Okeh Records – 2018
Camille Bertault: voce
Michael Leonhart: tromba, tastiere, percussioni
Dan Tepfer: pianoforte
Christophe “Disco” Minck: basso, contrabbasso, arpa, moog
Joe Sanders: contrabbasso
Jeff Ballard: batteria
Stéphane Guillaume: sassofoni, clarinetto basso, flauto
Daniel Mille: fisarmonica
Mathias Mahler: trombone
Francois Salque: violoncello
Quest’estate ha fatto alcune date in Italia Camille Bertault, osannata in Francia come il nuovo fenomeno del canto jazz e premiata da recensioni lusinghiere pure dalle nostre parti.

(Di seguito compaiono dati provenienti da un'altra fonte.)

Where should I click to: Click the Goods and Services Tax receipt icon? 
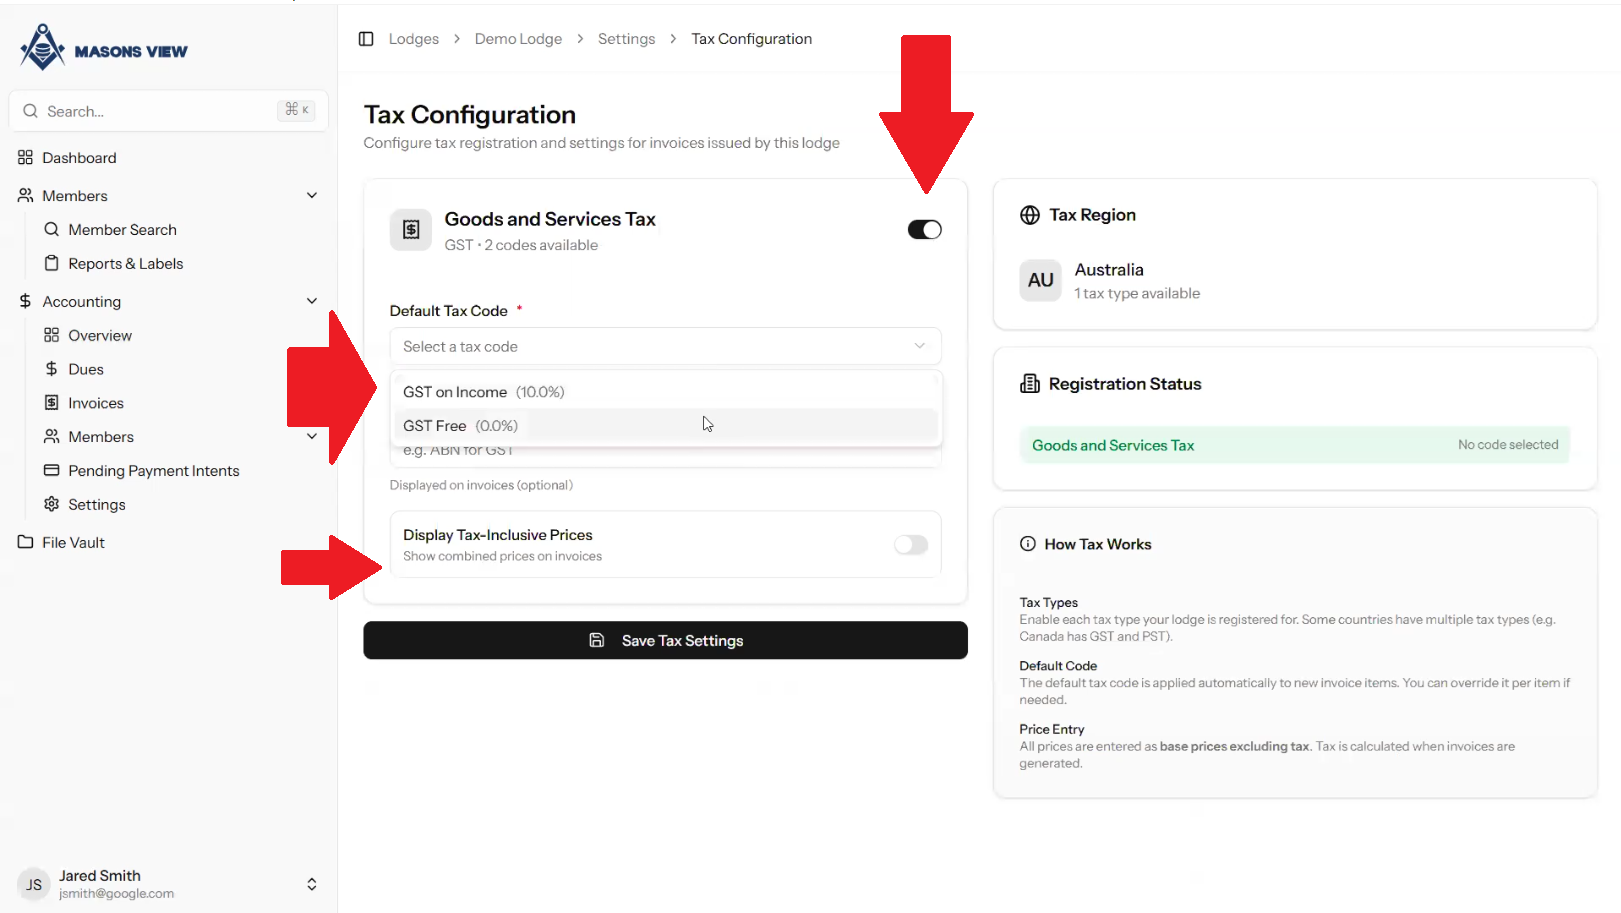point(411,230)
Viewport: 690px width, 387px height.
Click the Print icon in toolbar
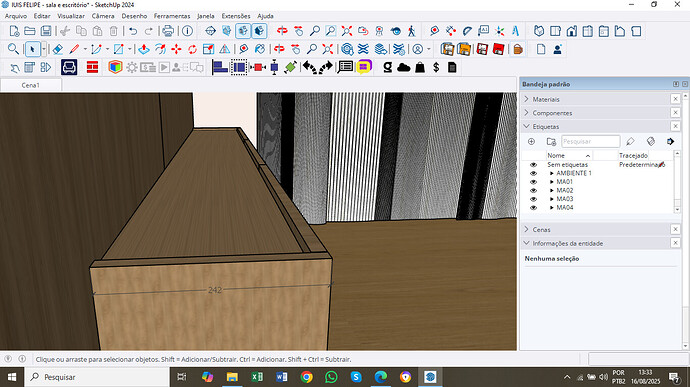click(x=168, y=31)
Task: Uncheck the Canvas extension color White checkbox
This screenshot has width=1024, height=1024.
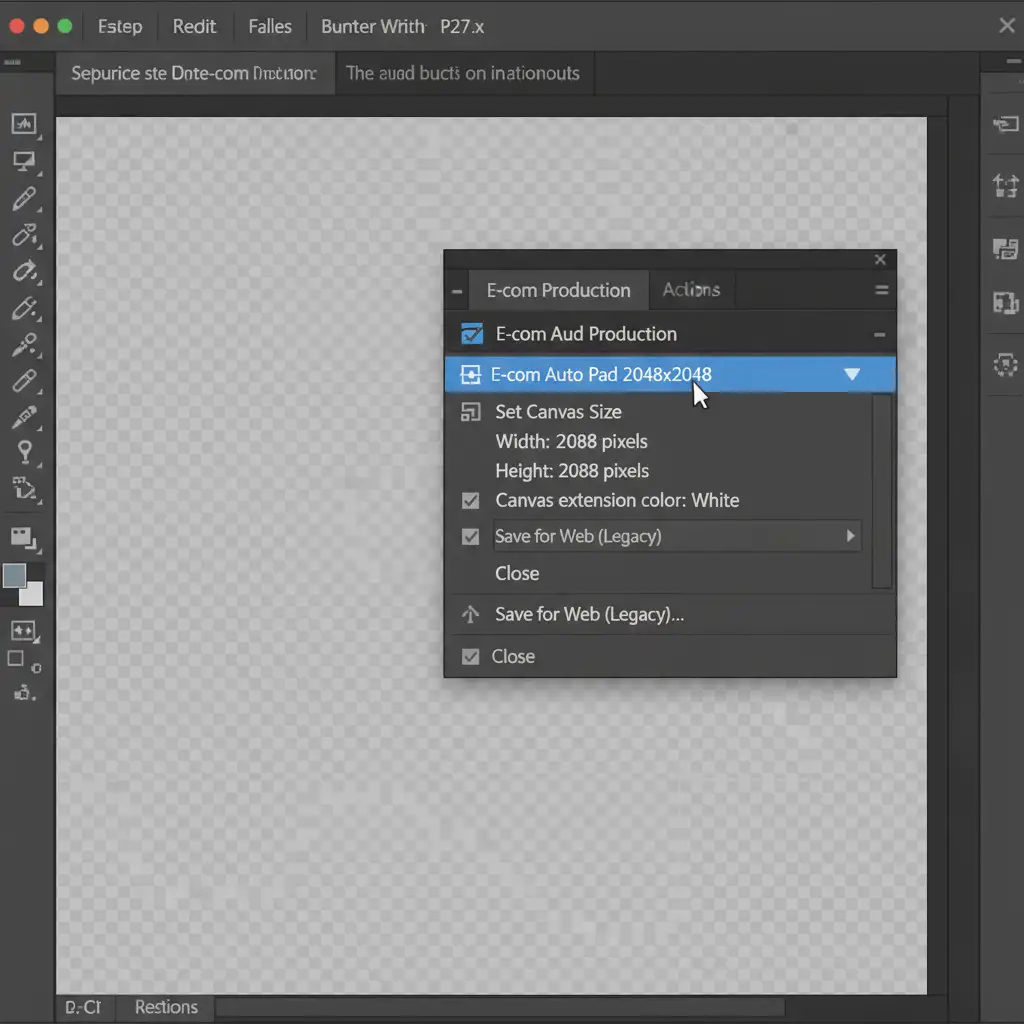Action: 470,500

Il disco Pas de gèant segue a distanza di due anni il precedente En vie ed indubbiamente conferma le qualità di un’artista provvista di una tecnica ragguardevole e di una personalità davvero prorompente. Nel suo ultimo album Pas de Gèant si apprezzano anche le doti di compositrice, oltre che la sua abilità nel riprendere pezzi da un repertorio aperto ad ampio raggio, dalla musica classica ai cantautori, dagli standard jazz allo sperimentalismo pop rock. La versione di Goldberg di Bach , ad esempio, è fulminante per il virtuosismo profuso e la capacità di giocare con arie immortali senza infrangerne la sacralità. Non è meno sorprendente Arbre ravèologique, dove la Bertault scava fino alle radici nel mondo impressionista di Ravel, concludendo, poi, con un accenno al “Bolero”.
È semplicemente travolgente la riproposta di Conne di Brigitte Fontaine, stravagante musa dell’underground transalpino. In questa canzone la voce della parigina si impenna, si camuffa, si fa risata sardonica o sberleffo trasgressivo, salendo, ogni tanto, sui sovracuti con assoluta non chalance.
Non meno stuzzicante è l’interpretazione di un caposaldo di George Brassens Je me suis fait tout petit, resa con un’anima cantautorale e un vestito stirato nello swing.
Camille va a ripescare dal baule dei ricordi, poi, Comment te dire adieu, con testo di Serge Gainsbourg, portata al successo da Francoise Hardy, che svolge con un certo distacco e un effetto ritardante, strascinando letteralmente le parole.
House of Jade di Wayne Shorter, invece, è eseguita in portoghese e viene rimodellata su atmosfere latine, con la vocalist che, per una volta, tiene a freno la sua esuberanza; sta dentro le righe, insomma.
A Very Early di Bill Evans viene riservato un trattamento assolutamente rispettoso. La bandleader, in questo caso, si inchina alla grandezza di un evergreen, del suo autore e stupisce per il lavoro di sottrazione operato sul pezzo.
Uno dei momenti clou dell’album è certamente Là où tu vas, ovverosia Giant steps in salsa francese. In questo caso la vocalist riproduce il solo di Coltrane, il suo caracollare sassofonistico, con gli equilibrismi pirotecnici del suo strumento-voce, ottenendo un esito di grande effetto.
Non va rrascurata, ancora, neppure la rilettura de La femme coupèe en morceaux di Michel Legrand, restituita in una dimensione sonora stile anni sessanta, con la Bertault che si concede soltanto qualche piccola divagazione nei limiti del consentito.
Gli originals, infine, sono tutti di un certo valore e non servono semplicemente a porre in risalto la prodigiosa abilità della cantante. Fra gli altri si segnala Suite au prochain numerocaratterizzato da un andamento incalzante, arricchito da uno scat vertiginoso e dalla spinta poderosa della sezione fiati .
La band diretta da Michael Leonard, su suoi arrangiamenti, risponde in maniera efficacissima alle sollecitazioni della direction. In particolare si distinguono gli interventi pianistici di Dan Tepfer, puntuti e puntuali e il sostegno ritmico di Jeff Ballard, batterista americano hors categorie.
Pas de gèant, in sintesi, è un bel biglietto da visita per una cantante, orgogliosamente francofona, che si diverte molto con il jazz e fa altrettanto “amuser” chi la ascolta. È un po’ leggerina e troppo amabile la sua idea musicale? Forse, ma non se ne incontrano tanti in giro talenti di questa levatura!